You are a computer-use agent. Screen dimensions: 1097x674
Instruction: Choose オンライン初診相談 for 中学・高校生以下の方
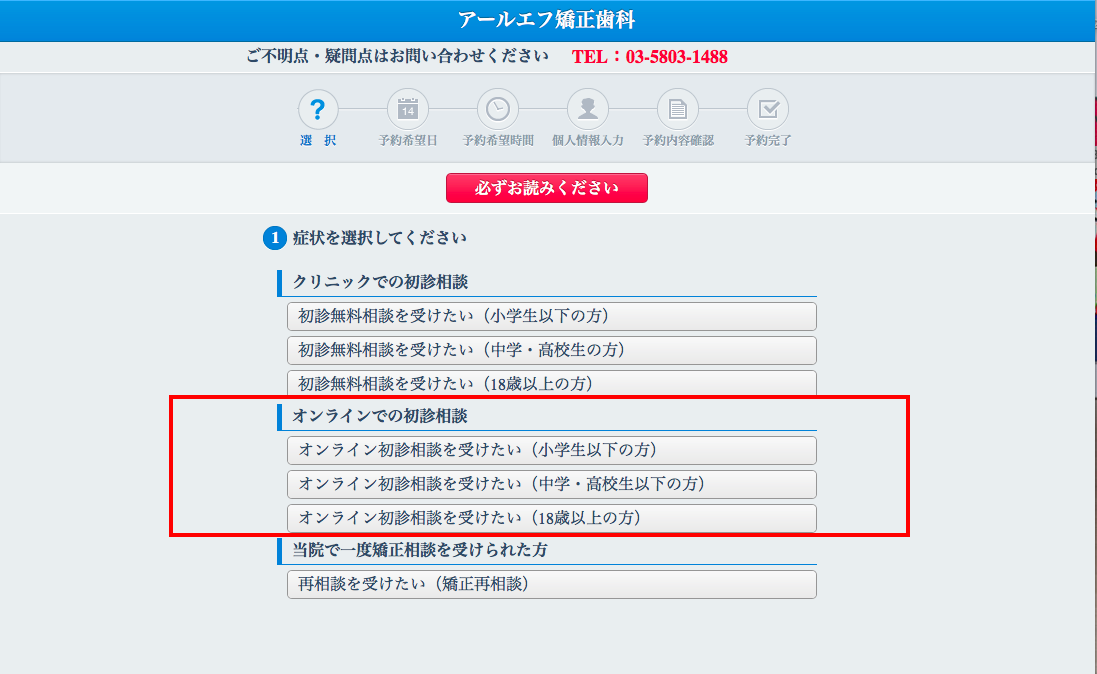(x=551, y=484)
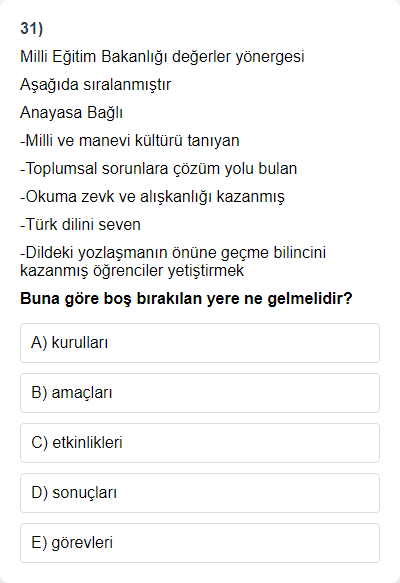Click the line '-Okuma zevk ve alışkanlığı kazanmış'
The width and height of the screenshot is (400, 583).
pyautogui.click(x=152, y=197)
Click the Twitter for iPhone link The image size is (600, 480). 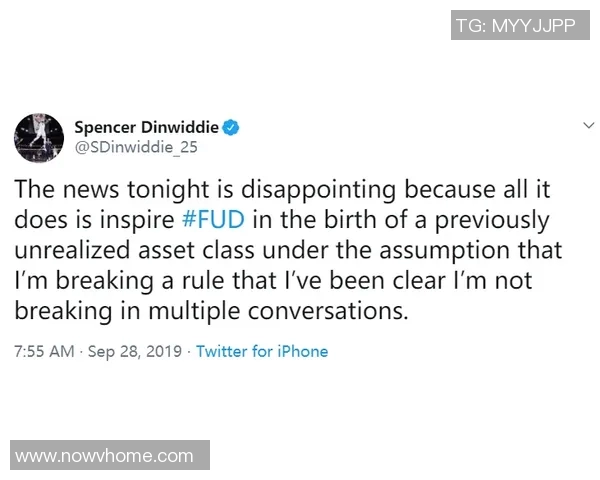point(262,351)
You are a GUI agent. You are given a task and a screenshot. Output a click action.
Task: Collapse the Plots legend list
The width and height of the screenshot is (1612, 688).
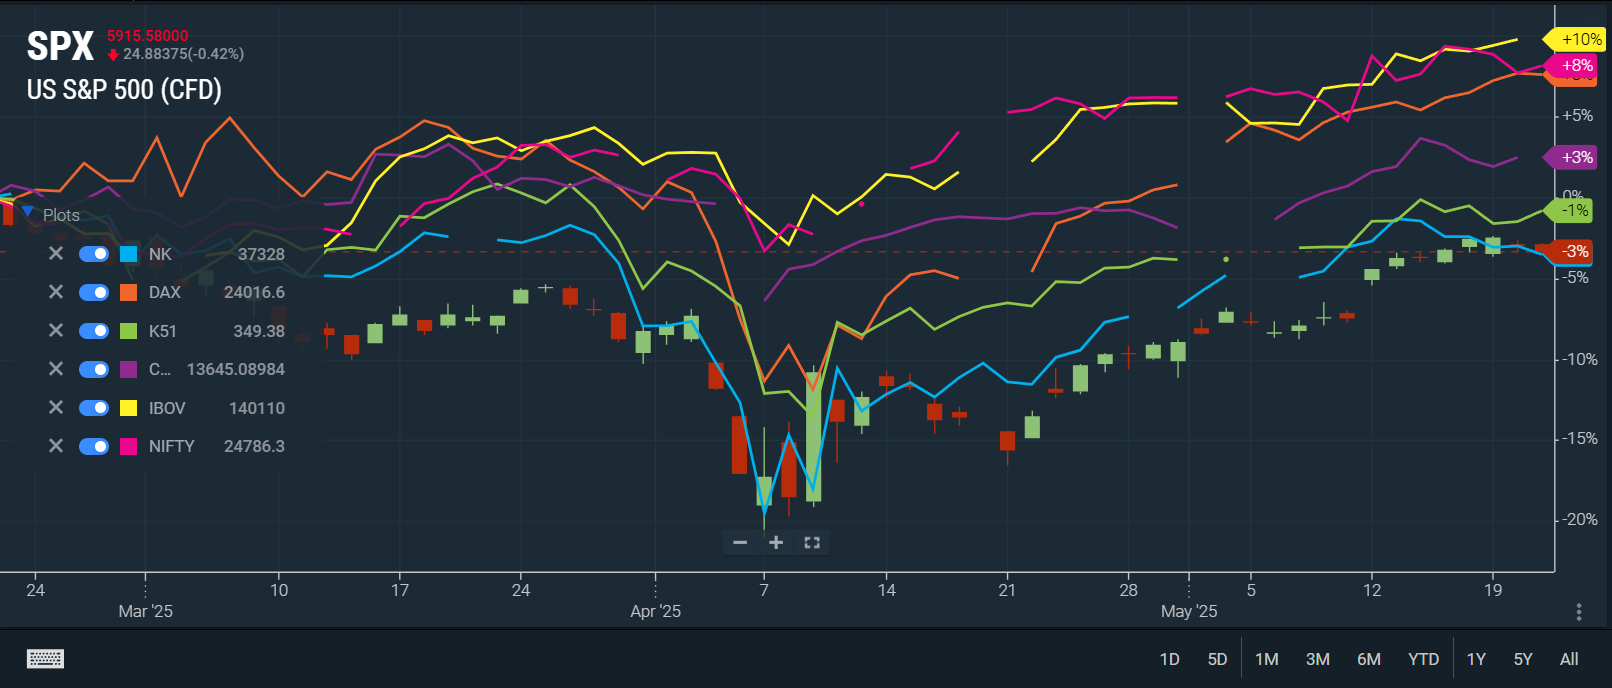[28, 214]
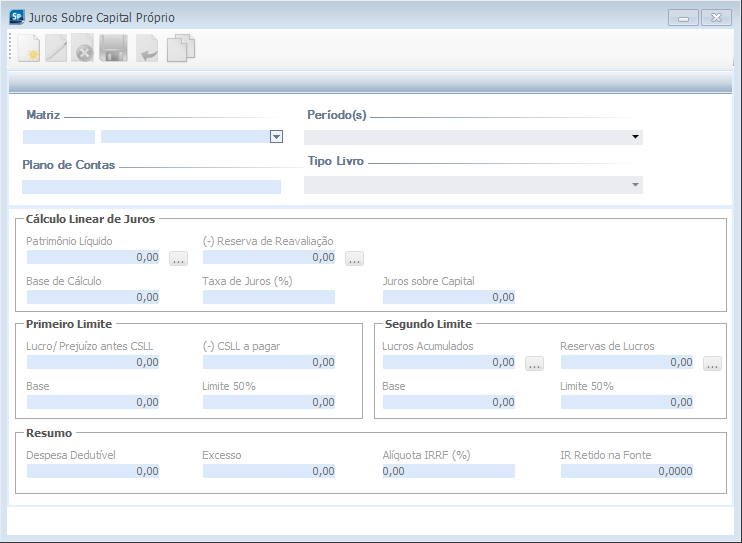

+---+

What should appear is an exact copy of the lines from the one containing "You are a GUI" through the last line of the records above, pictures excluded.

You are a GUI agent. You are given a task and a screenshot. Output a click action.
Task: Collapse the Plots legend list
The width and height of the screenshot is (1612, 688).
[28, 214]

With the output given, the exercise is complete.